• _WHAT IS EXPECTED_
Copy out word for word everything in the records from the very first line down to the line that contains "Action: tap(656, 62)", including that line.

##### EXERCISE DATA

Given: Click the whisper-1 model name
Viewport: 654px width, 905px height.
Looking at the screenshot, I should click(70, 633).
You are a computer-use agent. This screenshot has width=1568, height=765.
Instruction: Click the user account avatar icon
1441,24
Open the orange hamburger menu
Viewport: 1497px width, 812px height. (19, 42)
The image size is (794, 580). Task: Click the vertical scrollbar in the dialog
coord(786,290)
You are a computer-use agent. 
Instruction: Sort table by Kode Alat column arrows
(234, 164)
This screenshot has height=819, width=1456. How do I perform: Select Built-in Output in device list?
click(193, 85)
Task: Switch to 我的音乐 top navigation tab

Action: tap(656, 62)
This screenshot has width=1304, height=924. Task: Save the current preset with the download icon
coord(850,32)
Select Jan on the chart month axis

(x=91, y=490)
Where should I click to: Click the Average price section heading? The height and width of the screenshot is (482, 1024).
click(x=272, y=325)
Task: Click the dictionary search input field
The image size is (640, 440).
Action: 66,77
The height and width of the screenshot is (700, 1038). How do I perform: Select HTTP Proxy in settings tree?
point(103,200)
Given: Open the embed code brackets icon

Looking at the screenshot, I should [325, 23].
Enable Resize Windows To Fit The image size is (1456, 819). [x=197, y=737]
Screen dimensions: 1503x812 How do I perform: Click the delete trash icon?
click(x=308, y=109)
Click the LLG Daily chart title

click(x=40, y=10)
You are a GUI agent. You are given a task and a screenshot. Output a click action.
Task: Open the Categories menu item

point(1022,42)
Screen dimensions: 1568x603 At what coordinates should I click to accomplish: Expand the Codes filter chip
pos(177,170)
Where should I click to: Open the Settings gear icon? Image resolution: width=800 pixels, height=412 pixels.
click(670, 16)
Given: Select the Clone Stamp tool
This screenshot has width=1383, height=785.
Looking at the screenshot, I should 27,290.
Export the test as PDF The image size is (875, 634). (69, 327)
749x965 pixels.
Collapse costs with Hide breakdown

##########

• _EXERCISE SOLUTION_
Given: Click the whisper-1 model name
Viewport: 654px width, 905px height.
Looking at the screenshot, I should click(70, 633).
You are a computer-use agent. This screenshot has width=1568, height=765.
Instruction: Click the user account avatar icon
1441,24
Open the orange hamburger menu
Viewport: 1497px width, 812px height. (19, 42)
The image size is (794, 580). Task: Click the vertical scrollbar in the dialog
coord(786,290)
You are a computer-use agent. 
Instruction: Sort table by Kode Alat column arrows
(234, 164)
This screenshot has height=819, width=1456. How do I perform: Select Built-in Output in device list?
click(193, 85)
Task: Switch to 我的音乐 top navigation tab

Action: tap(656, 62)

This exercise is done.